▶ [Source]
--- --- ---

Desensitization and counter conditioning could go a long way. Solid obedience would surely help as well.

I recommend you find a good trainer.

David Winners


----------



## JakodaCD OA (May 14, 2000)

I recommend you find a good trainer as well. One that deals in aggression issues.

The thing is, alot of dogs do not like other dogs. Mine are not fans of strange dogs (they have their own circle of doggie friends),,with that, I don't care that they don't like other dogs, but they do have to mind their own business Which is, not be a jerk towards other dogs. Tolerate them, they don't have to be in their face or space. Just tolerate being in the vacinity of.

Management is key, and training . I would put something up that your dog can't SEE the dogs on the other side of the fence,,sounds like you have picket fencing? Put a tarp blocking the pickets. Put up a solid fence.

And again, find a good trainer, it's never to late to train, and with management hopefully you can get some peace and quiet.


----------



## Shade (Feb 20, 2012)

Get a professional assessment done, once you find the trigger you can start working on a plan of action

Check out local trainers, some will offer a "Reactive Rover" or similar type classes that are specifically meant to deal with aggressive or reactive dogs. There's usually a two dog to one trainer ratio and all the dogs have the same issue so you don't need to feel like you're alone if your dog starts barking, etc.

--- --- ---

▶ [Raw data]
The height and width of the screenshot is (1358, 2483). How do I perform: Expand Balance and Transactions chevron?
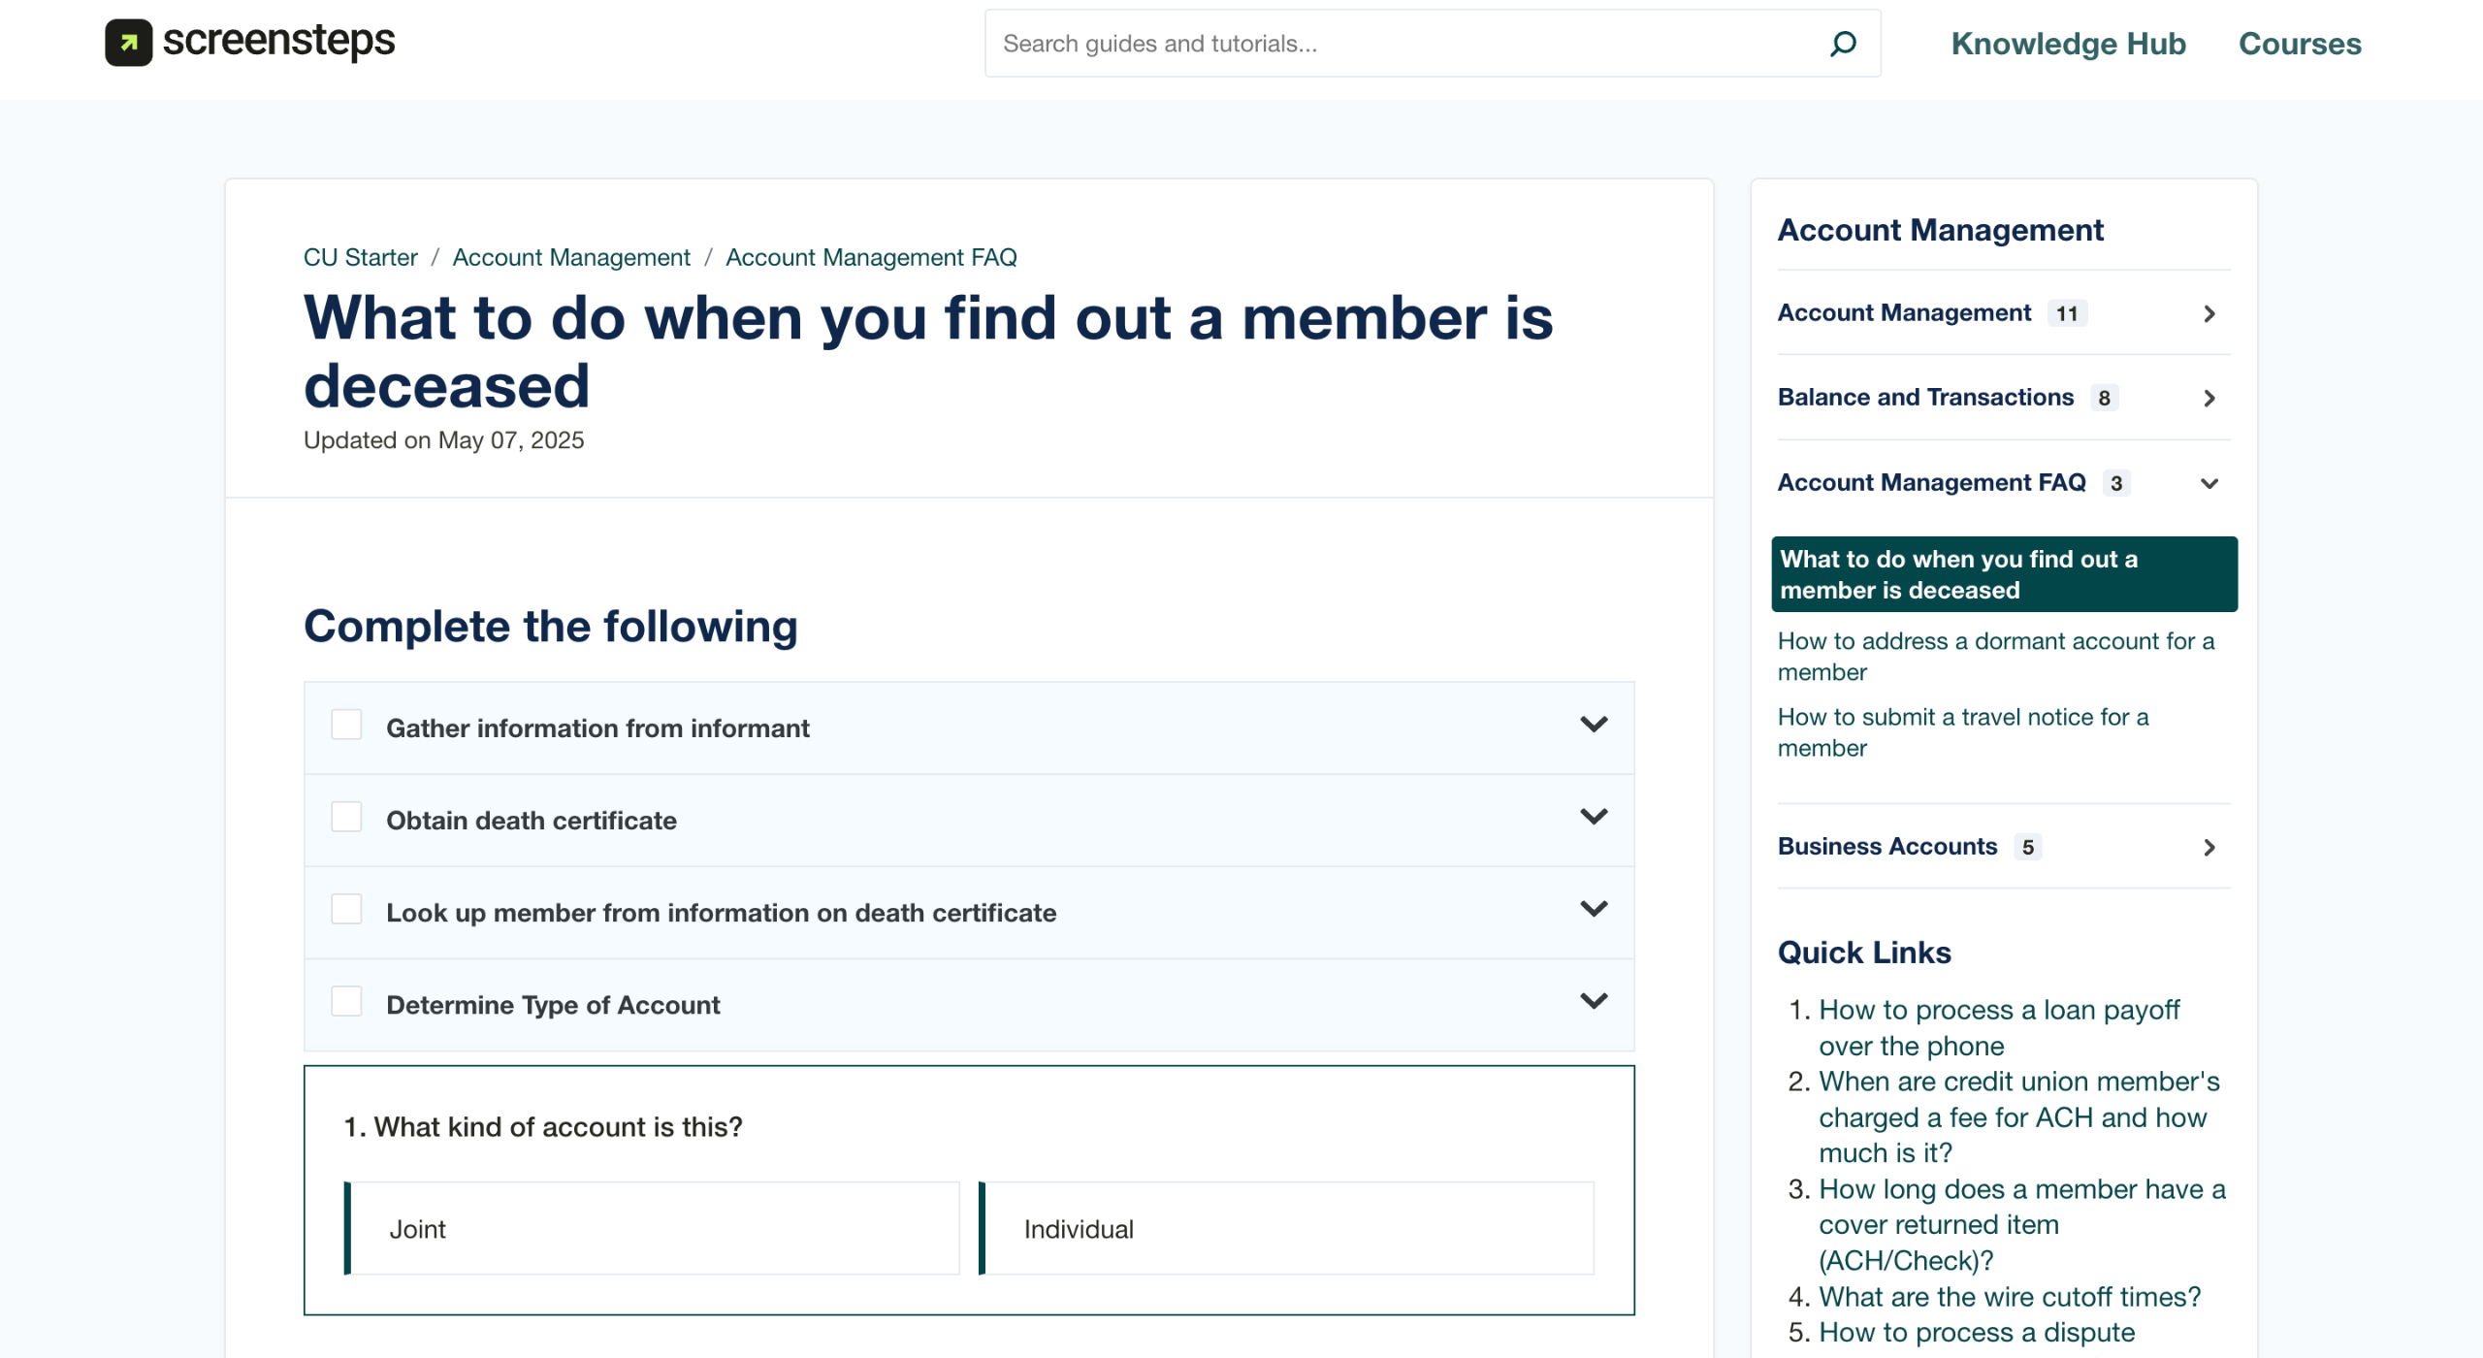[2209, 398]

--- --- ---

▶ [Goals]
1. Decide whether each statement agrees with the dog-training thread, answering yes or no and quoting the words that settle it: (a) JakodaCD OA says their own dogs are fans of strange dogs. (b) Shade says reactive classes usually have a ratio of two dogs to one trainer. (c) JakodaCD OA suggests a tarp to block the pickets.
2. Please set down the passage of the dog-training thread between "David Winners" and "a solid fence.", inclusive.
3. Resume the dog-training thread from where it stops.
The listing has no connection to the dog-training thread.

▶ [Answers by task]
1.
(a) No: "Mine are not fans of strange dogs"
(b) Yes: "There's usually a two dog to one trainer ratio"
(c) Yes: "Put a tarp blocking the pickets."

2.
David Winners


----------



## JakodaCD OA (May 14, 2000)

I recommend you find a good trainer as well. One that deals in aggression issues.

The thing is, alot of dogs do not like other dogs. Mine are not fans of strange dogs (they have their own circle of doggie friends),,with that, I don't care that they don't like other dogs, but they do have to mind their own business Which is, not be a jerk towards other dogs. Tolerate them, they don't have to be in their face or space. Just tolerate being in the vacinity of.

Management is key, and training . I would put something up that your dog can't SEE the dogs on the other side of the fence,,sounds like you have picket fencing? Put a tarp blocking the pickets. Put up a solid fence.

3.
----------



## Twyla (Sep 18, 2011)

Ditto what all the others have said. Training for solid obedience and management is the goal.

Adding as well that it sounds like you have shrubbery along your fence, another option is running a fence along the inside of the shrubs and completely block access to the shared fence. 

Woolf is DA, what I did with him along with the training, is have him out in the backyard on leash either playing or ob training, graduated to a long line and then to dropping the line. The play/training was high energy, keeping him focused on me. If his attention wandered, I changed it up. He became use to hearing the other dogs and finally learned he doesn't have to like the dog but he can't act like a jerk either.


----------



## 4TheDawgies (Apr 2, 2011)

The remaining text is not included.